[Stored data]
::::::::
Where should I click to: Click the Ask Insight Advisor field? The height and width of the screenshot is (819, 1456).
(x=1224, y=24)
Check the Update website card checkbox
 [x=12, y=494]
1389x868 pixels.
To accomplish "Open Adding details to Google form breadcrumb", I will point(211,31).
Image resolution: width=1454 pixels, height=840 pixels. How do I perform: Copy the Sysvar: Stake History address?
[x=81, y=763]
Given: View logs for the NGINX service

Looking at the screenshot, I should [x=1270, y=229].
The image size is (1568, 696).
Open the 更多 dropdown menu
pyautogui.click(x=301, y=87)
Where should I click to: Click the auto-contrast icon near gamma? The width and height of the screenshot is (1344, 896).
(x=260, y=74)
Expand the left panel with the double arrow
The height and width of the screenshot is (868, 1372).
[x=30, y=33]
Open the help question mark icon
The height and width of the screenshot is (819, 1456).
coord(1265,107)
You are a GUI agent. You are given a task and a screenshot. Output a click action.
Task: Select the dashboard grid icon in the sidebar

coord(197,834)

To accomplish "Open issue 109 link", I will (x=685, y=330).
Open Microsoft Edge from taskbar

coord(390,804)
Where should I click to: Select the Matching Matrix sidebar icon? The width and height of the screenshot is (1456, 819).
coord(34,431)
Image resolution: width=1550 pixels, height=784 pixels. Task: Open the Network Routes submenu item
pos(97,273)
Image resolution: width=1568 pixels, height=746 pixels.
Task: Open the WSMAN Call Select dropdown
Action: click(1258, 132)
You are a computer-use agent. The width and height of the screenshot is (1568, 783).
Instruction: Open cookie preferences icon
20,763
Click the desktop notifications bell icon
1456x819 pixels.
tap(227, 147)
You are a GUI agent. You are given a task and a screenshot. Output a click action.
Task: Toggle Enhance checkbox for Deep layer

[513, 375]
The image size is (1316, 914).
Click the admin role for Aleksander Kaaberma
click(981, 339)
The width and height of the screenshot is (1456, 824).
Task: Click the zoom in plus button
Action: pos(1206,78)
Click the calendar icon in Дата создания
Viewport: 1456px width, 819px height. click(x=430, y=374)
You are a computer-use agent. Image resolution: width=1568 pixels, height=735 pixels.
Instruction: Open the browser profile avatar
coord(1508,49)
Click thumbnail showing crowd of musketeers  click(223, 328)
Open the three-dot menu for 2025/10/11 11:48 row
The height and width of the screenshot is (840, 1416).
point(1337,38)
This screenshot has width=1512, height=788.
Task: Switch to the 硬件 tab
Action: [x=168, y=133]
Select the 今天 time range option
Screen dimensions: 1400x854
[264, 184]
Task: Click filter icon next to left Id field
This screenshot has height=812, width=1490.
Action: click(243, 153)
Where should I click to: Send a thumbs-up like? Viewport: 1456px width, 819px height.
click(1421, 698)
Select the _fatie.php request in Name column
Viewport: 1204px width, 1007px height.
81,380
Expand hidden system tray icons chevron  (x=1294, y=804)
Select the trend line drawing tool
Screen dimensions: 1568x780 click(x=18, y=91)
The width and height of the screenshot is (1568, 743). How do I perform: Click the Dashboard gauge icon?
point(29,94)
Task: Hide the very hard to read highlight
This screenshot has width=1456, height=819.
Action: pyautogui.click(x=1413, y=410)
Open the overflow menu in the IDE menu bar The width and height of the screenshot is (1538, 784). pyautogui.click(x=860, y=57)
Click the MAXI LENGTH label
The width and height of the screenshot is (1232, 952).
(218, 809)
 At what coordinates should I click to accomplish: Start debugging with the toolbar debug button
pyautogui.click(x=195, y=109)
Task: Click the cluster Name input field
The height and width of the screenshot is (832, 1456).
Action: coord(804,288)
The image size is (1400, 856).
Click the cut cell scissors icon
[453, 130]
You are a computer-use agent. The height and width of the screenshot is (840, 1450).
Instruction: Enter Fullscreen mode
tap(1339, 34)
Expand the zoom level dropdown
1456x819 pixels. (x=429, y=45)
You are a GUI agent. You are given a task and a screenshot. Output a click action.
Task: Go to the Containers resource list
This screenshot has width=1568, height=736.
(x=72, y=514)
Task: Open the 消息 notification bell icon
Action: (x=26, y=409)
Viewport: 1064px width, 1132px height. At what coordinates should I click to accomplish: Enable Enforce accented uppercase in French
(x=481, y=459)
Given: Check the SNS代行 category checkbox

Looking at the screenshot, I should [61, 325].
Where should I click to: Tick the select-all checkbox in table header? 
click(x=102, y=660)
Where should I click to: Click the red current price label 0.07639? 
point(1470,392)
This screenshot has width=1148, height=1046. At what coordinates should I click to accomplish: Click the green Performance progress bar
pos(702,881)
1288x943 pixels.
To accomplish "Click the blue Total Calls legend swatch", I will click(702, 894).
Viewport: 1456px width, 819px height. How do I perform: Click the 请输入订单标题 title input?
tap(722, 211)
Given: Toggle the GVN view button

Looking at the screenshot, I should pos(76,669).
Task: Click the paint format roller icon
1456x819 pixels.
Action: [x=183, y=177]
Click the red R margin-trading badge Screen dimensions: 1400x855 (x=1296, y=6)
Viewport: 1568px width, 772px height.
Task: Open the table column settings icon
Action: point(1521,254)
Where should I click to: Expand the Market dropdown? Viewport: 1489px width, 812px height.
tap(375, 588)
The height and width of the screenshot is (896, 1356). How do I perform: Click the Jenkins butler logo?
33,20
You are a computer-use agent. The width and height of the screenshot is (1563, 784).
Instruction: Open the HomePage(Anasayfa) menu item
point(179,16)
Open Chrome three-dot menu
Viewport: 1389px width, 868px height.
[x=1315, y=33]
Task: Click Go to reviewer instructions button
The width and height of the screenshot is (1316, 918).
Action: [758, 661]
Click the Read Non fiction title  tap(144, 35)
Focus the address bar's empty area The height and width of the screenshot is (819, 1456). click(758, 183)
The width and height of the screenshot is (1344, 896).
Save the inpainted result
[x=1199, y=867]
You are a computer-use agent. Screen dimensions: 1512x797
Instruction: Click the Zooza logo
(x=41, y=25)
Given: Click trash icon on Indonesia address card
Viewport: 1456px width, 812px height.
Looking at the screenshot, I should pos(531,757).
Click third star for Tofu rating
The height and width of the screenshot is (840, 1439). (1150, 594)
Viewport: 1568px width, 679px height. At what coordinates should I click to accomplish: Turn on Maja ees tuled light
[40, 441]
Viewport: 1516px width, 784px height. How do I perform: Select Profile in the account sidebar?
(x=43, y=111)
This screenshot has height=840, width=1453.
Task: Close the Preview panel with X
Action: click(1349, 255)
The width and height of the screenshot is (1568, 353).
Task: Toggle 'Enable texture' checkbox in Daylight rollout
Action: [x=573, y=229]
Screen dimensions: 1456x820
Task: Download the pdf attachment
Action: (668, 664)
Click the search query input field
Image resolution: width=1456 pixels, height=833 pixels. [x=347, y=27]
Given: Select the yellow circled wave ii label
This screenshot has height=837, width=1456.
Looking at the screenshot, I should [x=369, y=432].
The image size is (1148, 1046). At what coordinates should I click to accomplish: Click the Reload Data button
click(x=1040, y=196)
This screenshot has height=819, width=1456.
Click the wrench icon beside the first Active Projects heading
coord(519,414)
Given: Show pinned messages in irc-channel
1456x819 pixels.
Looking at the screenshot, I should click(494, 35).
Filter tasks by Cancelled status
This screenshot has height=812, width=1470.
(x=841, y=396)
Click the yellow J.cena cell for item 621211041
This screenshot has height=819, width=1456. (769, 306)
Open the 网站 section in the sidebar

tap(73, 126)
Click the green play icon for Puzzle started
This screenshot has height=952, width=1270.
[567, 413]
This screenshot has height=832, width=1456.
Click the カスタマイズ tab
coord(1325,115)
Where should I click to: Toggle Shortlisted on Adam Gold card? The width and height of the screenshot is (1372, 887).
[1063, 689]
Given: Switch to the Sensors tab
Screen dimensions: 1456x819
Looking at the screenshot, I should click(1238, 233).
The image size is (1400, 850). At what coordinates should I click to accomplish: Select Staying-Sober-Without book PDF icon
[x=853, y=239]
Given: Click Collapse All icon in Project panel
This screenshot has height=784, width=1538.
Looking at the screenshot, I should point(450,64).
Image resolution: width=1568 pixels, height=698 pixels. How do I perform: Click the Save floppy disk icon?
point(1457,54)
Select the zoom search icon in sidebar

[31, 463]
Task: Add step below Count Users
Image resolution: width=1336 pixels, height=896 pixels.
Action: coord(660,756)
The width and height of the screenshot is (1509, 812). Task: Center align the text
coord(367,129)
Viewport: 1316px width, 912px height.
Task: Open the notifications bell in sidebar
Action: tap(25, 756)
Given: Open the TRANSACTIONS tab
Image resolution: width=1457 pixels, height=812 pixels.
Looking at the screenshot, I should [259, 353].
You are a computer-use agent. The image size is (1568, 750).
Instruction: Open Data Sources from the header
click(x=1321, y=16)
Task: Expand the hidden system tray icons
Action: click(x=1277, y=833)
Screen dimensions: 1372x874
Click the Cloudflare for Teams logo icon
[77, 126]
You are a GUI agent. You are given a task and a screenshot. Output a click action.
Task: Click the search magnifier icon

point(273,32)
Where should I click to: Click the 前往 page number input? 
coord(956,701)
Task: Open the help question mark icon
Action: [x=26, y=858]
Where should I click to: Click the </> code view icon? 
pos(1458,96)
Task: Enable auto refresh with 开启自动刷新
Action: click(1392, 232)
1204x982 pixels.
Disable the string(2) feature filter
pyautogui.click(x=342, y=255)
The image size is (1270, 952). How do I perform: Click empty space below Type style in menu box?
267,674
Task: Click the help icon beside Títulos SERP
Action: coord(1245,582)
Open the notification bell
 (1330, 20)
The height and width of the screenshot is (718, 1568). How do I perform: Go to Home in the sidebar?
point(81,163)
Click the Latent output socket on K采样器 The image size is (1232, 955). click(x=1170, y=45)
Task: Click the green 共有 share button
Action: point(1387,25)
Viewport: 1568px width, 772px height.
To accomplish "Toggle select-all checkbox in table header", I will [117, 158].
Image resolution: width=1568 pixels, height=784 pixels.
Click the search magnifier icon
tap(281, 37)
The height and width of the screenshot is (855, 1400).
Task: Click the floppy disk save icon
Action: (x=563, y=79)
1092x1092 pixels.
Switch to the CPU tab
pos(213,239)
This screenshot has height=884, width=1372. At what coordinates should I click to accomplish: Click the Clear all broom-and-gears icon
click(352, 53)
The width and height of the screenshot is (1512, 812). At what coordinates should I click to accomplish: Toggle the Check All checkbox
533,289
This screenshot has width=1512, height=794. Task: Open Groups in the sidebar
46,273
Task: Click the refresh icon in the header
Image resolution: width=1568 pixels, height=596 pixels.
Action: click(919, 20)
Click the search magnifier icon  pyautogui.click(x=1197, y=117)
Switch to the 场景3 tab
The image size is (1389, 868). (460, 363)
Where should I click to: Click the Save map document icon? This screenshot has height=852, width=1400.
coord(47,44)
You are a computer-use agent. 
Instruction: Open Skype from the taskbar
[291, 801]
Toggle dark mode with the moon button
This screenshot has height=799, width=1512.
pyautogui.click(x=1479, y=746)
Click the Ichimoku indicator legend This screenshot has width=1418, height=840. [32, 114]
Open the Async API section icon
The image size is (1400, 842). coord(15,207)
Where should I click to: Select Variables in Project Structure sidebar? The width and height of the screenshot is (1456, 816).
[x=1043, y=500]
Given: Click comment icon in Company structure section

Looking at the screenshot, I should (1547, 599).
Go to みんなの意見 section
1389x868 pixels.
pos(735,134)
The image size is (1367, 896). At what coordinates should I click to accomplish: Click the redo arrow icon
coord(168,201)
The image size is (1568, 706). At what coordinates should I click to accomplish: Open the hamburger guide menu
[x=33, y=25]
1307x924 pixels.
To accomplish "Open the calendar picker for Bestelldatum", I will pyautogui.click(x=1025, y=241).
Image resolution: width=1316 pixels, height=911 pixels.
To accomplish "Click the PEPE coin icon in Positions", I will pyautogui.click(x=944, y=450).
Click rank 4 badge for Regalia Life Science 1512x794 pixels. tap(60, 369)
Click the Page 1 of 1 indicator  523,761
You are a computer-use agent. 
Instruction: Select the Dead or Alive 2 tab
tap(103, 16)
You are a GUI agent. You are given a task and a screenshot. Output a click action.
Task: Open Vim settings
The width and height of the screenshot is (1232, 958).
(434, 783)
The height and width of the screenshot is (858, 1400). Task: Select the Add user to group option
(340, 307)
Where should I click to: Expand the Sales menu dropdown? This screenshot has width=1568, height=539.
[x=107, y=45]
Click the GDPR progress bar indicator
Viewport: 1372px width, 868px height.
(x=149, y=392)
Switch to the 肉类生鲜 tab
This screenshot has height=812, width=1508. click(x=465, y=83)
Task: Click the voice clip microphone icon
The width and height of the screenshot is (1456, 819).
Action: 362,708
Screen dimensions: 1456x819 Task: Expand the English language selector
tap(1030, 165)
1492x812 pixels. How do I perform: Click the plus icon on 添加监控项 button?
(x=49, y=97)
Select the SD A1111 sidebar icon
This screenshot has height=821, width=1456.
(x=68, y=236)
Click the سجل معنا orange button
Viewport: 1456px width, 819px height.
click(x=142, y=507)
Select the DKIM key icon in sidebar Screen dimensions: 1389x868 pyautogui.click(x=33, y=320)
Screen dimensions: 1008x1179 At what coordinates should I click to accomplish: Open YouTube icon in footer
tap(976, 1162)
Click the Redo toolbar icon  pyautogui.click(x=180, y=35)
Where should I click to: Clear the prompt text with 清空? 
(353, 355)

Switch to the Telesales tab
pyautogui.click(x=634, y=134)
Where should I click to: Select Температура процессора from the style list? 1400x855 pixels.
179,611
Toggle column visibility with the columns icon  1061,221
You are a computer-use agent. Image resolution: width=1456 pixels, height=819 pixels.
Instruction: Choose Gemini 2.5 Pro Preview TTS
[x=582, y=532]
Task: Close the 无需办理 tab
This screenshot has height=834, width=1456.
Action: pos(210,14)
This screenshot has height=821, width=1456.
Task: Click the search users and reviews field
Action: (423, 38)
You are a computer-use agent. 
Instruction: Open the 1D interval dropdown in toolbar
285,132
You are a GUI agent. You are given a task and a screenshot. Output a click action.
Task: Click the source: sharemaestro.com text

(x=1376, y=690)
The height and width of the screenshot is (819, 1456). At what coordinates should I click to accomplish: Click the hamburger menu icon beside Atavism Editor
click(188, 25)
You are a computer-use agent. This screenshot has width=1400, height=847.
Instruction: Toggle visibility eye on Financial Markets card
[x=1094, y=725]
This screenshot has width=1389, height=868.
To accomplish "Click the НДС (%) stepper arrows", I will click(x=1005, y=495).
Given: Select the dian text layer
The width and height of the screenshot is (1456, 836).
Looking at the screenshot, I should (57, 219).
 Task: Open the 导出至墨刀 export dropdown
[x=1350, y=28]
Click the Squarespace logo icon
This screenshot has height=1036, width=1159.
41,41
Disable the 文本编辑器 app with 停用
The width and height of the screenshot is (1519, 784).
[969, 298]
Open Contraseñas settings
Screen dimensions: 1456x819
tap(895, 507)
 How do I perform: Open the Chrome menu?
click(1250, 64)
::::::::
WHAT YOU NEED TO DO ▸ Give only the lines from the one holding "You are a computer-use agent. The height" through the one holding "Open Chrome three-dot menu", each restated exactly as it appears above.

EXERCISE ANSWER ▸
You are a computer-use agent. The height and width of the screenshot is (840, 1450).
Instruction: Enter Fullscreen mode
tap(1339, 34)
Expand the zoom level dropdown
1456x819 pixels. (x=429, y=45)
You are a GUI agent. You are given a task and a screenshot. Output a click action.
Task: Go to the Containers resource list
This screenshot has width=1568, height=736.
(x=72, y=514)
Task: Open the 消息 notification bell icon
Action: (x=26, y=409)
Viewport: 1064px width, 1132px height. At what coordinates should I click to accomplish: Enable Enforce accented uppercase in French
(x=481, y=459)
Given: Check the SNS代行 category checkbox

Looking at the screenshot, I should [61, 325].
Where should I click to: Tick the select-all checkbox in table header? 
click(x=102, y=660)
Where should I click to: Click the red current price label 0.07639? 
point(1470,392)
This screenshot has width=1148, height=1046. At what coordinates should I click to accomplish: Click the green Performance progress bar
pos(702,881)
1288x943 pixels.
To accomplish "Click the blue Total Calls legend swatch", I will click(702, 894).
Viewport: 1456px width, 819px height. How do I perform: Click the 请输入订单标题 title input?
tap(722, 211)
Given: Toggle the GVN view button

Looking at the screenshot, I should pos(76,669).
Task: Click the paint format roller icon
1456x819 pixels.
Action: [x=183, y=177]
Click the red R margin-trading badge Screen dimensions: 1400x855 (x=1296, y=6)
Viewport: 1568px width, 772px height.
Task: Open the table column settings icon
Action: point(1521,254)
Where should I click to: Expand the Market dropdown? Viewport: 1489px width, 812px height.
tap(375, 588)
The height and width of the screenshot is (896, 1356). How do I perform: Click the Jenkins butler logo?
33,20
You are a computer-use agent. The width and height of the screenshot is (1563, 784).
Instruction: Open the HomePage(Anasayfa) menu item
point(179,16)
Open Chrome three-dot menu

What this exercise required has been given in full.